— YOUR TASK —
The answer must consist solely of the lines from the one with "Click the MLDS02 logo icon" through the last line of the data, copied exactly, with no pictures.

[Stored records]

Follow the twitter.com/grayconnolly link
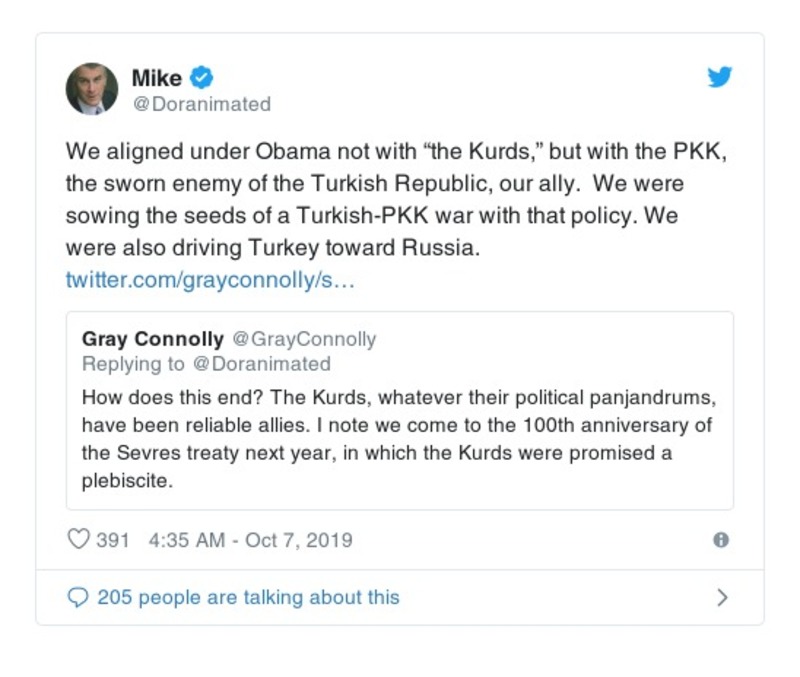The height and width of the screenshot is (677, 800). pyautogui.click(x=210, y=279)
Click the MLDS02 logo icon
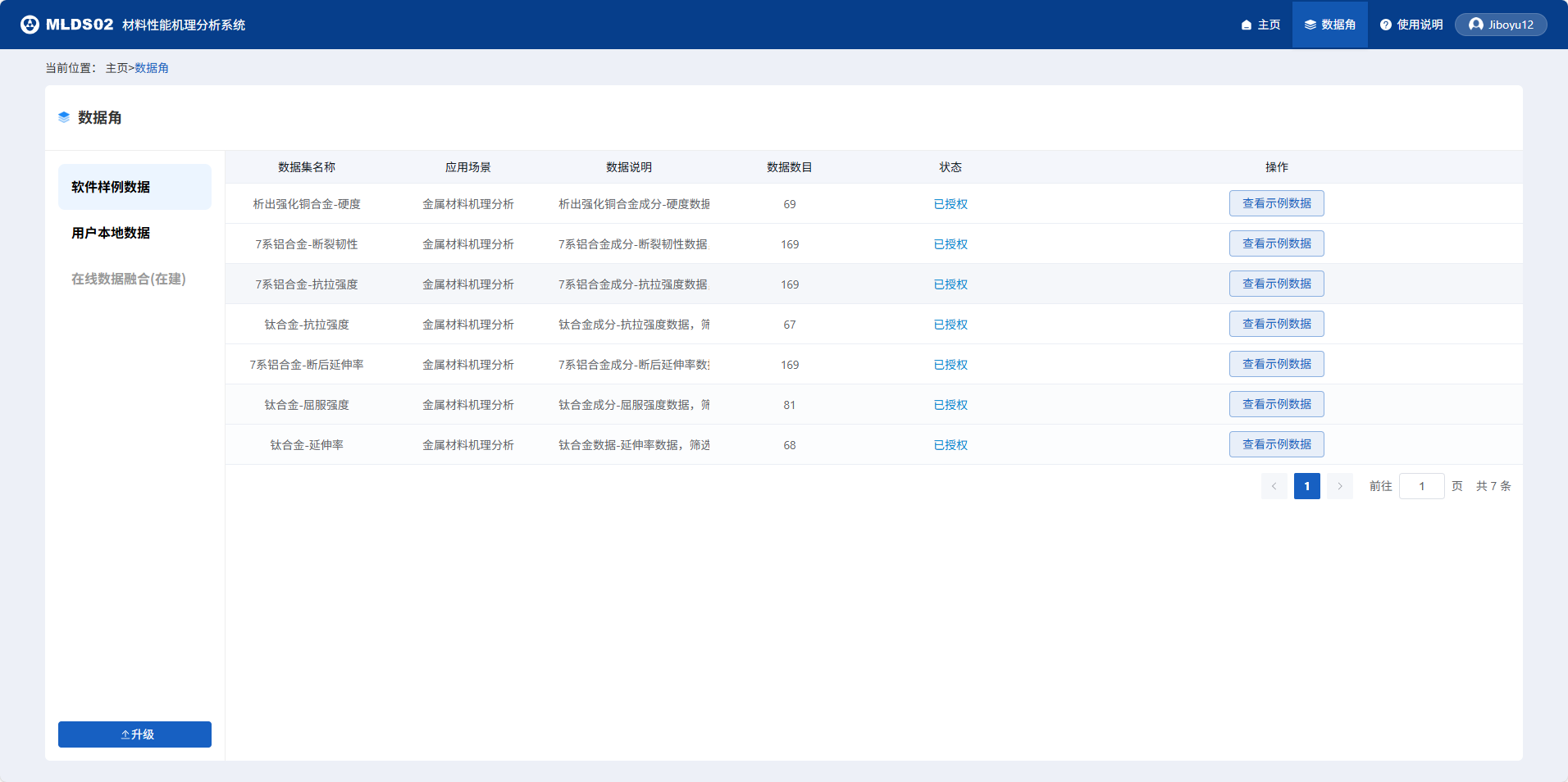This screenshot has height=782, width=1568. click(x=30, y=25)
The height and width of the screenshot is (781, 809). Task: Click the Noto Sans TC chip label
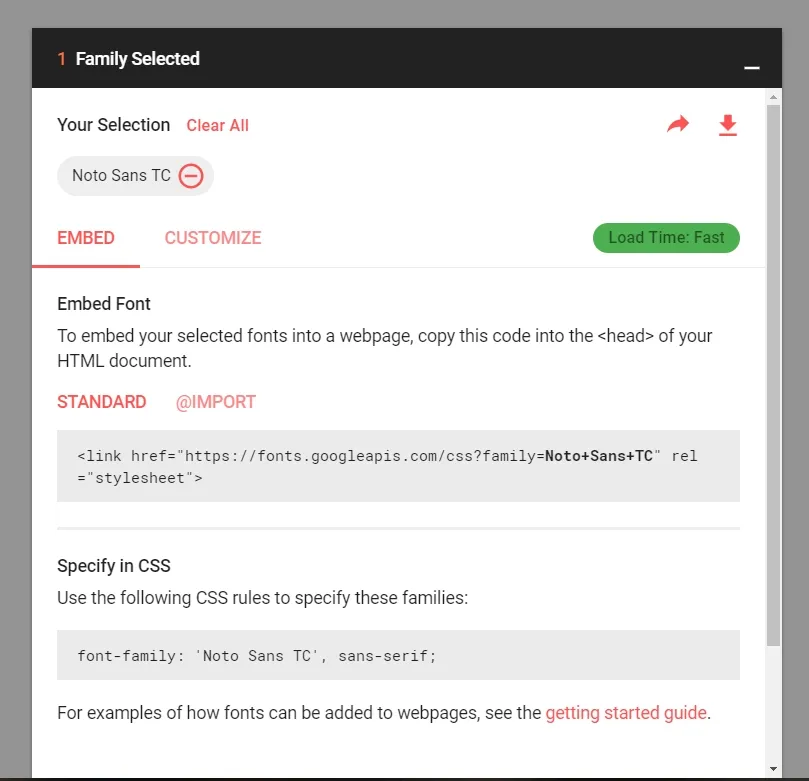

— RESPONSE TO THE TASK —
Click the MLDS02 logo icon
This screenshot has height=782, width=1568. click(x=30, y=25)
The height and width of the screenshot is (781, 809). Task: Click the Noto Sans TC chip label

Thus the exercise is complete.